● **Given problem A**
In the passage on judging a business idea, condense the paragraph beginning "For example, businesses might want" into a shorter bulleted list that keeps its main facts.
● **Given problem B**
Pull out every line of the entries that contains the word "Sort".

● **Source passage**
How do you know that at least one is good and worth pursuing? You need to look into the future and assess a future potential of the idea. There are two types of criteria you can use, internal and external. Let’s first focus on the internal factors. These are related to you as an entrepreneur, your team, and resources. How attractive is the idea to me? Remember that you will be doing it full-time. Is it something that you truly have passion and dedication for? Then you assess the resources you have. How long will it take to develop the product? Do you have enough resources to get the product to the market, or do you know where to get them?
And finally, how about your team? Do you have the best team with the right level of passion and knowledge? Do you have somebody with entrepreneurial experience, or at least some management knowledge? That would be an advantage. Perhaps you could get in touch with a coach or a business developer to help you. The second set of criteria is related to customers, potential market, and industry. When thinking about customers, I would suggest thinking first about the problem you want to solve. How big is the problem of your potential customers? Is your solution the best? You also need to choose type of customers you will be serving, business-to-business or business-to-customers. This is a very important decision because these two types have different needs.
For example, businesses might want to use your product to reduce costs of their production or a delivery or to innovate on their product to be able to gain competitive advantage, while consumers will care about their individual needs. Then there are questions about the markets and competitors. Who are your customers? Who are your competitors? You also need to estimate the size of the market. It is harder to acquire customers in a small market. So you need to take that into account. The same goes for a declining industry with many competitors. It is always better if the industry is growing and there is a lot of space to introduce new products or services.

Entries on where items show up:
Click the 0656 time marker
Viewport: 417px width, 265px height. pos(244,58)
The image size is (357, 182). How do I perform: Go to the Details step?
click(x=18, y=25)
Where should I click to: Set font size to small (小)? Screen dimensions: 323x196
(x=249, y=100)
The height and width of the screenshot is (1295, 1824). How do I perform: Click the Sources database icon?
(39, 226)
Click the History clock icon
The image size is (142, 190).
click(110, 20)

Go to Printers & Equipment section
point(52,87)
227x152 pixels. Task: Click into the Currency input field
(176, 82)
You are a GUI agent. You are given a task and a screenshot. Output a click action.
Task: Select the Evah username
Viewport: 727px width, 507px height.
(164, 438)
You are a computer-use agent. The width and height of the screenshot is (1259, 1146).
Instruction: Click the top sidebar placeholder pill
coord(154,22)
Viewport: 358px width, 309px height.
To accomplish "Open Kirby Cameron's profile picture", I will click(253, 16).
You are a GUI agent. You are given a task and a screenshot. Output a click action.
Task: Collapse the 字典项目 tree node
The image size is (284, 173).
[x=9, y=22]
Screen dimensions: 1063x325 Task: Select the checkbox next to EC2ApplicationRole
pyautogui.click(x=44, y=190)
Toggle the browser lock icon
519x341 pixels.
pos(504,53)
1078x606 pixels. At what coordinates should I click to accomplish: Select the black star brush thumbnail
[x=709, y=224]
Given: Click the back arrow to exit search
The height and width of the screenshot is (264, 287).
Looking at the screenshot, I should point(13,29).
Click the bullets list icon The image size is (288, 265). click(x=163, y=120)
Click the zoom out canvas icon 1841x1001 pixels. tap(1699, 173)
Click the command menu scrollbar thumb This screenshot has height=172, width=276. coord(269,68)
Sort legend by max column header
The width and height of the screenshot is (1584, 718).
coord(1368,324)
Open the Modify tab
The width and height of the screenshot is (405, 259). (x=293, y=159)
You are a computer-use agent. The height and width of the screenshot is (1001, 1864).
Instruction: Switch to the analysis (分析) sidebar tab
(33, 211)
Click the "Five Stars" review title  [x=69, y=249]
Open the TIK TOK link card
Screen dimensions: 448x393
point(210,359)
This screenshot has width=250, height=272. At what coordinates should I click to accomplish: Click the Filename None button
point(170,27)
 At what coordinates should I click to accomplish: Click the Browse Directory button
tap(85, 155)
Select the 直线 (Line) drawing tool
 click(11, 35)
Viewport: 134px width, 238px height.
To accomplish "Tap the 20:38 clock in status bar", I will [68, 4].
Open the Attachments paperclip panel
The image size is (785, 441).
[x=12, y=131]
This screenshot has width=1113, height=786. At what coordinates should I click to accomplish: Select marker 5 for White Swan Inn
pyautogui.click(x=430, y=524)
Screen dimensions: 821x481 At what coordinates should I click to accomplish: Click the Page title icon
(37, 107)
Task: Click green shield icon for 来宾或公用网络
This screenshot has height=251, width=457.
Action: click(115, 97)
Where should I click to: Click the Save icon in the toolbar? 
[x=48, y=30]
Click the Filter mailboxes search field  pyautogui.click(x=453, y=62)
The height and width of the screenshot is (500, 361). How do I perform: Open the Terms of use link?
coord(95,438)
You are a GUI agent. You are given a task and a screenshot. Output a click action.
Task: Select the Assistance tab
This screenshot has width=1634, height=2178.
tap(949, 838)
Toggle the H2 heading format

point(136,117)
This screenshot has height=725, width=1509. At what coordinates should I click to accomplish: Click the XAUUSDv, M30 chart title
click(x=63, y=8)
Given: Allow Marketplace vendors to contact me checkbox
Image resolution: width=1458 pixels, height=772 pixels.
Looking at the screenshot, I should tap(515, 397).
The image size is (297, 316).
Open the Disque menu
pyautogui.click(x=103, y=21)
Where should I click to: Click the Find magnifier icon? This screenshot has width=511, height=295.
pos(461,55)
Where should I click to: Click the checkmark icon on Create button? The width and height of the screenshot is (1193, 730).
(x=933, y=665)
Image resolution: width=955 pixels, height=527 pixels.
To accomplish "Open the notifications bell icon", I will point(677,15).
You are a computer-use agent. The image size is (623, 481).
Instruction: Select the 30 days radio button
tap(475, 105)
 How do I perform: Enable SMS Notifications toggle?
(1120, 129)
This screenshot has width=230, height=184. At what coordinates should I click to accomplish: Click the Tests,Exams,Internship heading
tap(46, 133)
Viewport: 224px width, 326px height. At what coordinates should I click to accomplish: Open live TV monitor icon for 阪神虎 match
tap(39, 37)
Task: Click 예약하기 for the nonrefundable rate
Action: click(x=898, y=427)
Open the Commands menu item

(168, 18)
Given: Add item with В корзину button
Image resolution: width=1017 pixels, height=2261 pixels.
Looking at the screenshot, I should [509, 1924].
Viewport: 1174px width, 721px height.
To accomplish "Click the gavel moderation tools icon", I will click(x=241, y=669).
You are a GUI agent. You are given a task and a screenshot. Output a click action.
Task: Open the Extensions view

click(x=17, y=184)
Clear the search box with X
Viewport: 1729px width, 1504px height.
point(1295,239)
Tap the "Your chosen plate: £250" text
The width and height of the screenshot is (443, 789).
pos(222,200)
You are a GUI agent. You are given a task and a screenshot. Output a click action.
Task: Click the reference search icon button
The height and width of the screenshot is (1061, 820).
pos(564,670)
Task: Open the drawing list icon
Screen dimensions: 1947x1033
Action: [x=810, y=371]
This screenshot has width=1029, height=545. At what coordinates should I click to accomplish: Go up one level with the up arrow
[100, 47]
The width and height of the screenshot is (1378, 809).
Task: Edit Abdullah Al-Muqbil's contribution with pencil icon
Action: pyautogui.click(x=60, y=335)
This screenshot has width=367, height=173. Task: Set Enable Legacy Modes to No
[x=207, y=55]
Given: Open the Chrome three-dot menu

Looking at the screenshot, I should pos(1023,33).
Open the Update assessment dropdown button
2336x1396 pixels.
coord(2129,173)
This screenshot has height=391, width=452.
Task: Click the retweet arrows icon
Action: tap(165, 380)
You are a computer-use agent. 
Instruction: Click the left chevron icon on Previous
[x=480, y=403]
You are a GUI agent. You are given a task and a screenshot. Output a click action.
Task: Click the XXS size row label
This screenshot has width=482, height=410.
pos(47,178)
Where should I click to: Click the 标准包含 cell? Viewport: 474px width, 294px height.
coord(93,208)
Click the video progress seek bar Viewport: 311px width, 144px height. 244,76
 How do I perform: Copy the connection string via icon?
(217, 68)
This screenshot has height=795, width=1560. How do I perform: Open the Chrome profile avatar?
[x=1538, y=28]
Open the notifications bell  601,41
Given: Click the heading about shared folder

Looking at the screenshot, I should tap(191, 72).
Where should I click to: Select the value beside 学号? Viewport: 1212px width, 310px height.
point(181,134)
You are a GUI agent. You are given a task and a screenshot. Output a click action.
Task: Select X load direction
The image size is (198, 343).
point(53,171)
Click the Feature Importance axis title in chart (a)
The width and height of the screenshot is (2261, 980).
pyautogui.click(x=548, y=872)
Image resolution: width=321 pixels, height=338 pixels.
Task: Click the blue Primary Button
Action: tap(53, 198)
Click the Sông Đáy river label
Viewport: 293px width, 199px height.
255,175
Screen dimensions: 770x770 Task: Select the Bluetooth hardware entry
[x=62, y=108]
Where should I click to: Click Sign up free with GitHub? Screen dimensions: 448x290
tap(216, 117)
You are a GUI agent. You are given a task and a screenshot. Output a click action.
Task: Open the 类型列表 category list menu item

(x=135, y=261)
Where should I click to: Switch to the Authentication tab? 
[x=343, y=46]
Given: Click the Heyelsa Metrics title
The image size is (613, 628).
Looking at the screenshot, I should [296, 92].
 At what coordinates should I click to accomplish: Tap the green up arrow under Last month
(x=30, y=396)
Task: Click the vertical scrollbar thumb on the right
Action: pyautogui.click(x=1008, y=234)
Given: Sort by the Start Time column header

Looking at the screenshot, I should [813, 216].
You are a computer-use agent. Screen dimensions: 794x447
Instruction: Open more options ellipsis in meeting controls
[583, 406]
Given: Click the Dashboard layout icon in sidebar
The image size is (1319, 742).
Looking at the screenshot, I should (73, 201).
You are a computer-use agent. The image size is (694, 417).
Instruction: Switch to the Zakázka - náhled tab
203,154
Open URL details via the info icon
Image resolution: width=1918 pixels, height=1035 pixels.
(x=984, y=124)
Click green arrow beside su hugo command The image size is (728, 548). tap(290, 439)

● **Complete answer A**
- Businesses may use a product to cut production or delivery costs, or to innovate and gain a competitive advantage; consumers care about their individual needs.
- Ask who your customers and competitors are.
- Estimate the market's size: customers are harder to acquire in a small market.
- A declining industry with many competitors poses the same difficulty.
- A growing industry with plenty of room for new products or services is always better.

● **Complete answer B**
Sort legend by max column header
Given: Sort by the Start Time column header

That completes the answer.